══ PROVIDED INFORMATION

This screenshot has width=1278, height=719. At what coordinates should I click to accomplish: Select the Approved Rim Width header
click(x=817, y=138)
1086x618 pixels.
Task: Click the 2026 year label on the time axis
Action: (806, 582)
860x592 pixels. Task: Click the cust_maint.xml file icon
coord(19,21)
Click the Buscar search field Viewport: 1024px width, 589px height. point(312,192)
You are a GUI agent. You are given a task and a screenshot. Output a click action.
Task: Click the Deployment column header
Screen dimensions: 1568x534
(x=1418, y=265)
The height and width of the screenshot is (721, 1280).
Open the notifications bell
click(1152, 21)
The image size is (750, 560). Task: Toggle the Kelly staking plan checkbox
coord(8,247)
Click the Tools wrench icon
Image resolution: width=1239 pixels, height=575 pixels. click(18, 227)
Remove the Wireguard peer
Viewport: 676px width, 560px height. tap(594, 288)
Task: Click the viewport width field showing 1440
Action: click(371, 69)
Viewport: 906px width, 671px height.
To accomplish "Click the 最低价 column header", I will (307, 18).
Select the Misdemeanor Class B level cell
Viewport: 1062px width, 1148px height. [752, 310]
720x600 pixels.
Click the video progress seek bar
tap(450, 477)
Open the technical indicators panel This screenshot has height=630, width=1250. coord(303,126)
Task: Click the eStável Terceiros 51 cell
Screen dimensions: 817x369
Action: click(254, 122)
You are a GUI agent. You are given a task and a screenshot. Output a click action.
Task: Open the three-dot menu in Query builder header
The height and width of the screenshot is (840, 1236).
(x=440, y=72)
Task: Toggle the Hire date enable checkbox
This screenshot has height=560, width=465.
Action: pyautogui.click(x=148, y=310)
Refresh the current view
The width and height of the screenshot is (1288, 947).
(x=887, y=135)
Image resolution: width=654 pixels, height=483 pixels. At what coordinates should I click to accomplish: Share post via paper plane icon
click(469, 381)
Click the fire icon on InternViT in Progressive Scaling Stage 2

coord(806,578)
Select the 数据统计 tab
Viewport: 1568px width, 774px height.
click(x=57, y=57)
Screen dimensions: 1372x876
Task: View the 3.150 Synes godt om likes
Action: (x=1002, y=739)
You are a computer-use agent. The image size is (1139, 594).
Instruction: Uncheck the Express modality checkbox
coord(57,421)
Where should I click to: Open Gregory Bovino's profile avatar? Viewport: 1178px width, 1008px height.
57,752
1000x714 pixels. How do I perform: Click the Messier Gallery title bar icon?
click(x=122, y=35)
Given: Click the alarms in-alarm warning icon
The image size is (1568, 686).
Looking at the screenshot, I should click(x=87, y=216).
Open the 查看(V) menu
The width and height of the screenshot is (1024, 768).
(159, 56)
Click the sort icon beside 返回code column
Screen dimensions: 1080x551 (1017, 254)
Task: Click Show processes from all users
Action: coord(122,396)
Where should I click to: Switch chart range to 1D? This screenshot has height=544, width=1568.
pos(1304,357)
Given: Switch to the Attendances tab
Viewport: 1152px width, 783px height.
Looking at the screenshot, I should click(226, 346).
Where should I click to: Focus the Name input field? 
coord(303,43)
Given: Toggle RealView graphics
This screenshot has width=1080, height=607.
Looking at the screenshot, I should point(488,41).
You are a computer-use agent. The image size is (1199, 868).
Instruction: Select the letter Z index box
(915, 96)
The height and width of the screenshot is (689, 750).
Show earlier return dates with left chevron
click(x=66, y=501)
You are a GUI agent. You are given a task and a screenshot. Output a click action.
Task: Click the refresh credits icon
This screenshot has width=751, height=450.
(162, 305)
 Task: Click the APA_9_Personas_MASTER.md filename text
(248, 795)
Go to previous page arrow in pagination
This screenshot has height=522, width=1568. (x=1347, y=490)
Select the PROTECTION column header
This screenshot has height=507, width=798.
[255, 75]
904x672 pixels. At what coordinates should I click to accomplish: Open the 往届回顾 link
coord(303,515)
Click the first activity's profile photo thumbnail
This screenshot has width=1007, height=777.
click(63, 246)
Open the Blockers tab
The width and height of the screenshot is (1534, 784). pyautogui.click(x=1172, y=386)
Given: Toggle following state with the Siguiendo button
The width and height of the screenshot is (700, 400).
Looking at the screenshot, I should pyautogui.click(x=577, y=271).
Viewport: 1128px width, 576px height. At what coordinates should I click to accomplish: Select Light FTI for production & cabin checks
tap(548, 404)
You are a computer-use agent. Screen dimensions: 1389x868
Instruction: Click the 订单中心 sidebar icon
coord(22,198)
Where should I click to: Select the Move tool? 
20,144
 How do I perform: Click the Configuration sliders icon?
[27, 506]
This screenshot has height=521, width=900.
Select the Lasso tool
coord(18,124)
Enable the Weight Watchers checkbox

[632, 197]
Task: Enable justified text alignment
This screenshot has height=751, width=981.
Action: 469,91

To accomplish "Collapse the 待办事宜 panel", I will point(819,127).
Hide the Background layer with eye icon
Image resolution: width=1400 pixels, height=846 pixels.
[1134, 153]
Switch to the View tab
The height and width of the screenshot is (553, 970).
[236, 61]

════

▶ _WORK TO BE COMPLETED_
Set all of the material down once more, unchanged.

▶ _SOLUTION TO THIS EXERCISE_
This screenshot has width=1278, height=719. At what coordinates should I click to accomplish: Select the Approved Rim Width header
click(x=817, y=138)
1086x618 pixels.
Task: Click the 2026 year label on the time axis
Action: (806, 582)
860x592 pixels. Task: Click the cust_maint.xml file icon
coord(19,21)
Click the Buscar search field Viewport: 1024px width, 589px height. point(312,192)
You are a GUI agent. You are given a task and a screenshot. Output a click action.
Task: Click the Deployment column header
Screen dimensions: 1568x534
(x=1418, y=265)
The height and width of the screenshot is (721, 1280).
Open the notifications bell
click(1152, 21)
The image size is (750, 560). Task: Toggle the Kelly staking plan checkbox
coord(8,247)
Click the Tools wrench icon
Image resolution: width=1239 pixels, height=575 pixels. click(18, 227)
Remove the Wireguard peer
Viewport: 676px width, 560px height. tap(594, 288)
Task: Click the viewport width field showing 1440
Action: click(371, 69)
Viewport: 906px width, 671px height.
To accomplish "Click the 最低价 column header", I will (307, 18).
Select the Misdemeanor Class B level cell
Viewport: 1062px width, 1148px height. [752, 310]
720x600 pixels.
Click the video progress seek bar
tap(450, 477)
Open the technical indicators panel This screenshot has height=630, width=1250. coord(303,126)
Task: Click the eStável Terceiros 51 cell
Screen dimensions: 817x369
Action: click(254, 122)
You are a GUI agent. You are given a task and a screenshot. Output a click action.
Task: Open the three-dot menu in Query builder header
The height and width of the screenshot is (840, 1236).
(x=440, y=72)
Task: Toggle the Hire date enable checkbox
This screenshot has height=560, width=465.
Action: pyautogui.click(x=148, y=310)
Refresh the current view
The width and height of the screenshot is (1288, 947).
(x=887, y=135)
Image resolution: width=654 pixels, height=483 pixels. At what coordinates should I click to accomplish: Share post via paper plane icon
click(469, 381)
Click the fire icon on InternViT in Progressive Scaling Stage 2

coord(806,578)
Select the 数据统计 tab
Viewport: 1568px width, 774px height.
click(x=57, y=57)
Screen dimensions: 1372x876
Task: View the 3.150 Synes godt om likes
Action: (x=1002, y=739)
You are a computer-use agent. The image size is (1139, 594).
Instruction: Uncheck the Express modality checkbox
coord(57,421)
Where should I click to: Open Gregory Bovino's profile avatar? Viewport: 1178px width, 1008px height.
57,752
1000x714 pixels. How do I perform: Click the Messier Gallery title bar icon?
click(x=122, y=35)
Given: Click the alarms in-alarm warning icon
The image size is (1568, 686).
Looking at the screenshot, I should click(x=87, y=216).
Open the 查看(V) menu
The width and height of the screenshot is (1024, 768).
(159, 56)
Click the sort icon beside 返回code column
Screen dimensions: 1080x551 (1017, 254)
Task: Click Show processes from all users
Action: coord(122,396)
Where should I click to: Switch chart range to 1D? This screenshot has height=544, width=1568.
pos(1304,357)
Given: Switch to the Attendances tab
Viewport: 1152px width, 783px height.
Looking at the screenshot, I should click(226, 346).
Where should I click to: Focus the Name input field? 
coord(303,43)
Given: Toggle RealView graphics
This screenshot has width=1080, height=607.
Looking at the screenshot, I should point(488,41).
You are a computer-use agent. The image size is (1199, 868).
Instruction: Select the letter Z index box
(915, 96)
The height and width of the screenshot is (689, 750).
Show earlier return dates with left chevron
click(x=66, y=501)
You are a GUI agent. You are given a task and a screenshot. Output a click action.
Task: Click the refresh credits icon
This screenshot has width=751, height=450.
(162, 305)
 Task: Click the APA_9_Personas_MASTER.md filename text
(248, 795)
Go to previous page arrow in pagination
This screenshot has height=522, width=1568. (x=1347, y=490)
Select the PROTECTION column header
This screenshot has height=507, width=798.
[255, 75]
904x672 pixels. At what coordinates should I click to accomplish: Open the 往届回顾 link
coord(303,515)
Click the first activity's profile photo thumbnail
This screenshot has width=1007, height=777.
click(63, 246)
Open the Blockers tab
The width and height of the screenshot is (1534, 784). pyautogui.click(x=1172, y=386)
Given: Toggle following state with the Siguiendo button
The width and height of the screenshot is (700, 400).
Looking at the screenshot, I should pyautogui.click(x=577, y=271).
Viewport: 1128px width, 576px height. At what coordinates should I click to accomplish: Select Light FTI for production & cabin checks
tap(548, 404)
You are a computer-use agent. Screen dimensions: 1389x868
Instruction: Click the 订单中心 sidebar icon
coord(22,198)
Where should I click to: Select the Move tool? 
20,144
 How do I perform: Click the Configuration sliders icon?
[27, 506]
This screenshot has height=521, width=900.
Select the Lasso tool
coord(18,124)
Enable the Weight Watchers checkbox

[632, 197]
Task: Enable justified text alignment
This screenshot has height=751, width=981.
Action: 469,91

To accomplish "Collapse the 待办事宜 panel", I will point(819,127).
Hide the Background layer with eye icon
Image resolution: width=1400 pixels, height=846 pixels.
[1134, 153]
Switch to the View tab
The height and width of the screenshot is (553, 970).
[236, 61]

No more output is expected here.